Keep feeding 1:1 (one part sug­ar, one part water, with a teaspoon/gallon Honey Bee Healthy or similar feeding stimulant) until the third batch has fermented. If in doubt, taste it…if it’s a tad sour to you, and your bees won’t like it. Third. Not second or first. Third. At the same time, don’t forget protein. If it’s rain­ing, they’ll get neither nectar or pollen and they need both. So if you don’t have natural, trapped pollen to feed, give them a protein supplement pat­ty. You have to watch these carefully however, depending on where you are located and how much pressure small hive beetle plays here. Female beetles like laying eggs in the patty and the larvae simply love eating them when they hatch, so if you ne­glect to watch, you can raise a whole slew of these obnoxious pests. If you find a patty…I’d recommend using a half patty at a time…with larvae in it remove and discard, or better feed to your chickens, who will thank you for the treat.

Your colony’s first year is playing catch up and getting ready, and a honey surplus usually isn’t in the game. Yes, they may make enough honey to fill a box, but recall they will need that honey for over­wintering. Don’t be surprised if you are still feeding in the middle of July.

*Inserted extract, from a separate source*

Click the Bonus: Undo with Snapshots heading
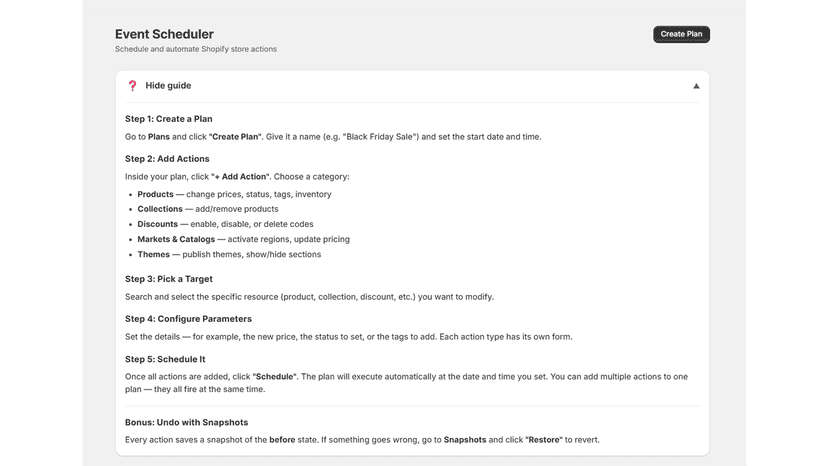This screenshot has width=828, height=466. [186, 423]
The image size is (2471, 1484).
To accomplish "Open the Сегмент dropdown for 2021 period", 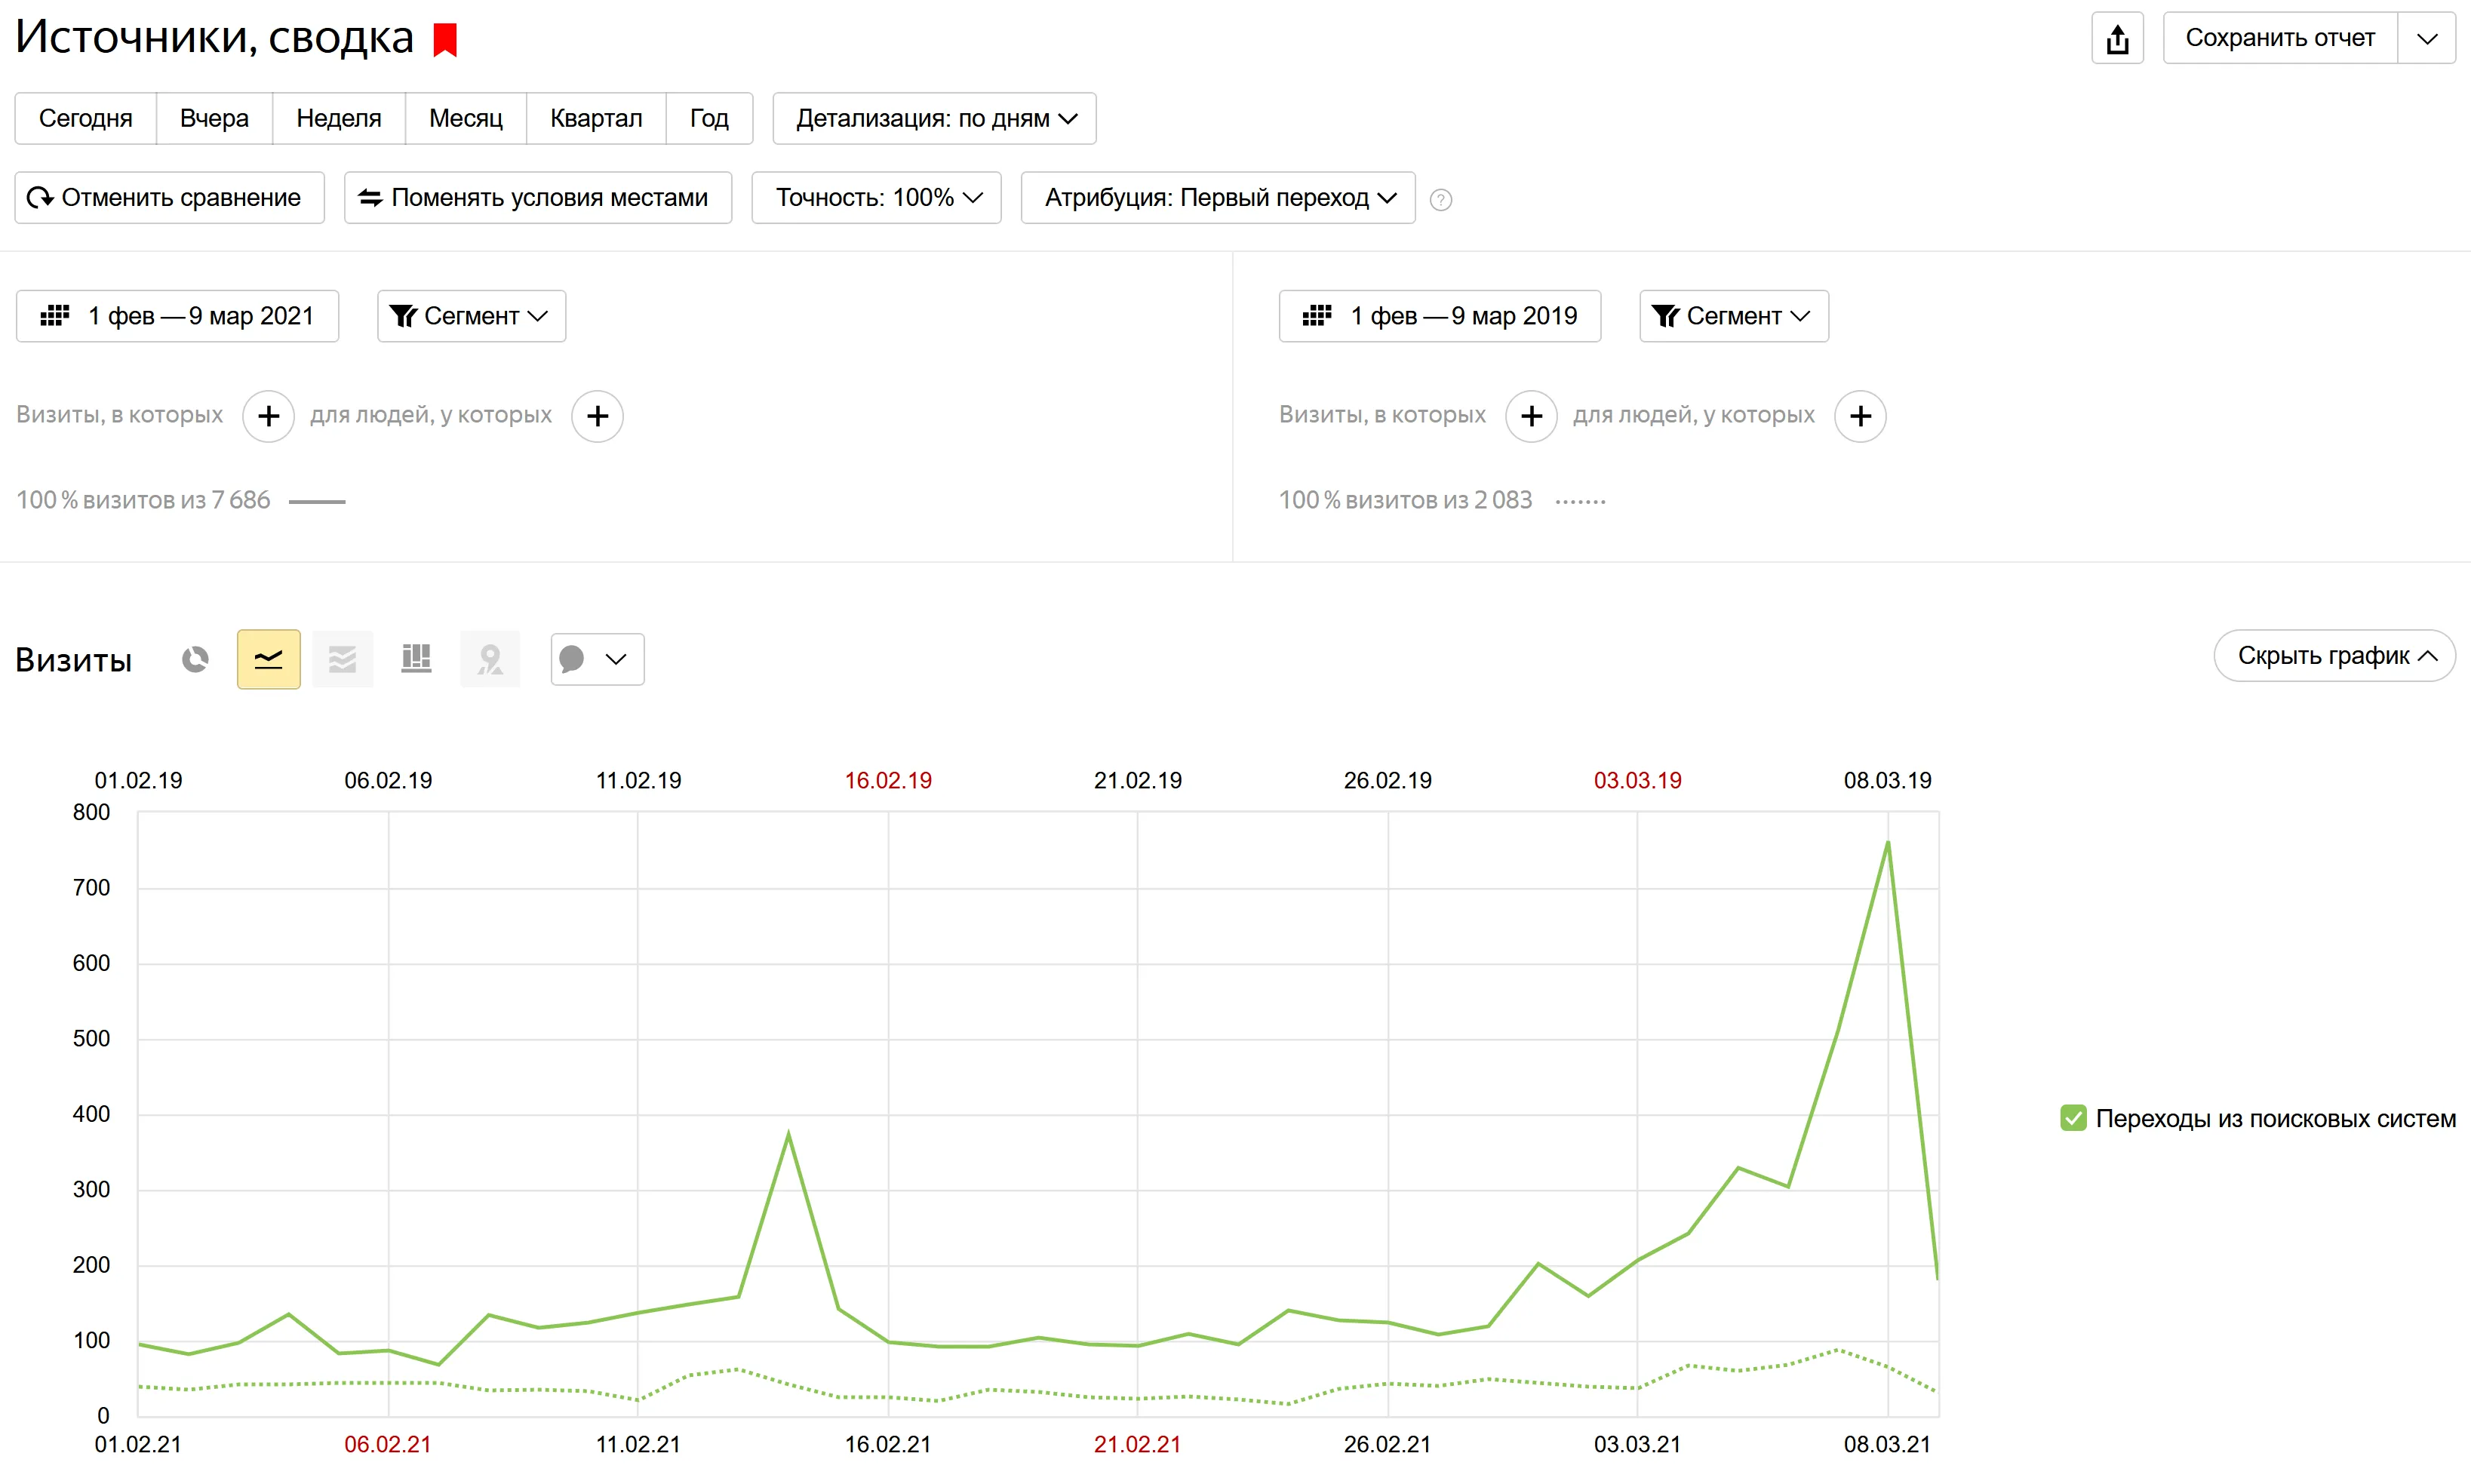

One easy way to justify this is the cost of that package. If you neglect to feed and they starve this coming Winter, how much to replace that colony? That much? Sugar is cheap in comparison.

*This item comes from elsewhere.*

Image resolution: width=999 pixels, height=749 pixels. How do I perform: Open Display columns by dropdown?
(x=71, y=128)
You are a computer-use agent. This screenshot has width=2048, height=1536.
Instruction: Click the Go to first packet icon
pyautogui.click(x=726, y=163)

At the same time, don’t under­estimate how much room they will need to put all this stuff away. In most places, most years, most beekeepers will put a second deep super, if you are using deep supers on by the middle or end of July. Maybe sooner if all is going well. That super, too, needs all of the wax supplied by the food the bees are…bringing in, or are getting fed. Either way, it’s another box or wax that has to come from somewhere. So now you have a stack of boxes…what, four high? Three any­way. And that stack is getting heavier every day. How stable is your hive stand? How level? How solid is the ground? If you have stands like I do, large enough to hold three colonies, but only holding two, you can have four or five hundred pounds of wood, wax, bees and honey on that stand. Is it strong enough, level enough, protected enough?

Finding a hive stand tipped over some Saturday morning means a re­ally bad day ahead, for you, the bees, maybe your family and neighbors. So before your colonies get so heavy they start straining your stand…double check to make sure.